The practical mindset is reinforced as AI becomes more accessible to data scientists, self-driving car engineers, and other professionals who do not engage with the fundamental questions of AI research. The dichotomy between practicality and profoundness is embodied by Demis Hassabis, the co-founder of DeepMind. Hassabis acknowledges the limitations of many AI programs but still appreciates their specific capabilities, like the improvements in linear algebra achieved by DeepMind.

The field of AI is experiencing a shift in attitude, where achievements are no longer met with skepticism but with casual ascriptions of intelligence. As the sincere pursuit of intelligence wanes, the rhetoric of intelligence expands, serving other agendas. The empty rhetoric of intelligence allows for sensational claims, like the weaponization of AI and the creation of personalized propaganda tools, which are exaggerated and distract from the nuanced opinions of experts.

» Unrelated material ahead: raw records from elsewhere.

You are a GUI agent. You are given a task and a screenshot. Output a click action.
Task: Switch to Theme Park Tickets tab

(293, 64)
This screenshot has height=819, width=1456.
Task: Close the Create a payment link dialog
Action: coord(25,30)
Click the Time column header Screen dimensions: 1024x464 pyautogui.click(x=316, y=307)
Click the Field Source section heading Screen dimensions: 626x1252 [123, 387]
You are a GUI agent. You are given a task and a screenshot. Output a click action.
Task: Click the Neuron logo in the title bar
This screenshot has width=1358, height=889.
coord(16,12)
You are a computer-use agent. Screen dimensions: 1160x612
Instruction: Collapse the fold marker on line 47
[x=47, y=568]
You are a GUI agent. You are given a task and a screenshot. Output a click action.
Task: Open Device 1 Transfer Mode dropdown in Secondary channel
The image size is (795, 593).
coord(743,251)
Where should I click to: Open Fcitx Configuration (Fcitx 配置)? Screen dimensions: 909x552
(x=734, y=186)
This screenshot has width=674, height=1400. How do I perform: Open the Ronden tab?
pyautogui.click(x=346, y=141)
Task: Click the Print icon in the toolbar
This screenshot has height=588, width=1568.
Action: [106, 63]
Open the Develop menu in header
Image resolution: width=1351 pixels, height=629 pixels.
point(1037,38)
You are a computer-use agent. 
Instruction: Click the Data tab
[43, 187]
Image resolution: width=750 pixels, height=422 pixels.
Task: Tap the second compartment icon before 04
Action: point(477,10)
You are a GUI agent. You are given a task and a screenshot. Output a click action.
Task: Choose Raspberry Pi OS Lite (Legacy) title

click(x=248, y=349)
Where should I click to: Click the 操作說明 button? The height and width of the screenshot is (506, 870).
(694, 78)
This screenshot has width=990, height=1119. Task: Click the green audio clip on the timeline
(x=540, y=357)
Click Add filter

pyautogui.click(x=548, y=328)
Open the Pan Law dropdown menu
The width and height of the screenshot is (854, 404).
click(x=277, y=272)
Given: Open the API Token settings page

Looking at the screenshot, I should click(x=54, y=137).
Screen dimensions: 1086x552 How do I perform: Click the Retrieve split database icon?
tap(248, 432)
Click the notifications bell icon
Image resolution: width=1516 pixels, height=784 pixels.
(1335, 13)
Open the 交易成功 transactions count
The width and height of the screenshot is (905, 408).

In this changing landscape, the focus on intelligence may become less relevant. As AI continues to deliver practical results in biology, physics, business, logistics, marketing, and warfare, society may become comfortable with AI’s capabilities, leading to fewer people questioning its intelligence. The direction of AI is increasingly oriented toward achieving goals rather than debating abstract notions of intelligence.

Alan Turing

Alan Turing anticipated this shift, believing that as society progresses, words and general opinion will evolve to accept that machines can think. Turing’s vision is becoming a reality as AI integrates into our lives, bringing tangible benefits. As AI increasingly gets things done, the question of intelligence may become obsolete, replaced by a focus on results and the incredible potential for AI in our rapidly changing world.